* _What to do_
Retype the stretch of lines from the one containing "Cancel the new watchlist" through the one containing "click(703, 202)", with no changes.
### Entries supplied
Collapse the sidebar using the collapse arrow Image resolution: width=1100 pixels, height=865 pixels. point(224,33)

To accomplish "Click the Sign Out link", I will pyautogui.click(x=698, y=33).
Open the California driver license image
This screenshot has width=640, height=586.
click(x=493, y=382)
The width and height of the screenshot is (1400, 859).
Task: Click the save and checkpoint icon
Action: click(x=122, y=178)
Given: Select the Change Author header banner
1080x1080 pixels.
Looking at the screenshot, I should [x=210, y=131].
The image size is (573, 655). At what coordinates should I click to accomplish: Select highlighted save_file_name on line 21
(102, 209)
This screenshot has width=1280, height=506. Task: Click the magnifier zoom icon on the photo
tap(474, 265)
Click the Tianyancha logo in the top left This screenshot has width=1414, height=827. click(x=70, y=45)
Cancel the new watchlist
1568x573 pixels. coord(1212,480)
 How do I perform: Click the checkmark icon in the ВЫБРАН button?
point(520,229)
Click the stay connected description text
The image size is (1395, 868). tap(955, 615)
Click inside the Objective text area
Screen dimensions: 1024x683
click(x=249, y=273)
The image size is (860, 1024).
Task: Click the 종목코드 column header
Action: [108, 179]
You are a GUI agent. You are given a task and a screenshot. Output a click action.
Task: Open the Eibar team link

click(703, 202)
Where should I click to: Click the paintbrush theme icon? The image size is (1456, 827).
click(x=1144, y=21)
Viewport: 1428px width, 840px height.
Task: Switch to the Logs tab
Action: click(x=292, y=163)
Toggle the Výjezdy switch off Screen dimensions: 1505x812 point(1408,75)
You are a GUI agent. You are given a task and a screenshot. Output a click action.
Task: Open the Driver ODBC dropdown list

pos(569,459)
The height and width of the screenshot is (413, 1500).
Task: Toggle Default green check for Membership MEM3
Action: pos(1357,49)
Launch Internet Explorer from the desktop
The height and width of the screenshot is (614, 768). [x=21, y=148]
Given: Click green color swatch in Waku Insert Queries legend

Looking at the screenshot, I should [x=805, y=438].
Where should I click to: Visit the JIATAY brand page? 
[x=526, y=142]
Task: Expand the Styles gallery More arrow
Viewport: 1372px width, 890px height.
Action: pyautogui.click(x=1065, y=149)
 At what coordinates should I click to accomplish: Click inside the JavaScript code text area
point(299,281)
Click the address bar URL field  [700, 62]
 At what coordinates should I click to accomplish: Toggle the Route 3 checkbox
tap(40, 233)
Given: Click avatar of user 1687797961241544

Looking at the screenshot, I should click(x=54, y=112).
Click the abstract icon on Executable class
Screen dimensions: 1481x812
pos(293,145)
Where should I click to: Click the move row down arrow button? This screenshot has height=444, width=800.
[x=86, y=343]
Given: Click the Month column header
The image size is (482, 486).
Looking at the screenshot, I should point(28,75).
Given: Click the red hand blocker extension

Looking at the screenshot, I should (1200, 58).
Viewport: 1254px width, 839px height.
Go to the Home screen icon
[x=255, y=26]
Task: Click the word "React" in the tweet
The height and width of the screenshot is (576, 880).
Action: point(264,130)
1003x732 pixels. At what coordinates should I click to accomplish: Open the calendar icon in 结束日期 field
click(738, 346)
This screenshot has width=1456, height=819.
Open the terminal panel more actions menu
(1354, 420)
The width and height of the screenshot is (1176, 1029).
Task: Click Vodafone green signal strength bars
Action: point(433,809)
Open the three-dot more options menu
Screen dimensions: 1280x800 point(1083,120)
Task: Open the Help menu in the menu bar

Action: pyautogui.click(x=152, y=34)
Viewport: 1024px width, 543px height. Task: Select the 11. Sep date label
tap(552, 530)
######
* _Result of this exercise_
Cancel the new watchlist
1568x573 pixels. coord(1212,480)
 How do I perform: Click the checkmark icon in the ВЫБРАН button?
point(520,229)
Click the stay connected description text
The image size is (1395, 868). tap(955, 615)
Click inside the Objective text area
Screen dimensions: 1024x683
click(x=249, y=273)
The image size is (860, 1024).
Task: Click the 종목코드 column header
Action: [108, 179]
You are a GUI agent. You are given a task and a screenshot. Output a click action.
Task: Open the Eibar team link

click(703, 202)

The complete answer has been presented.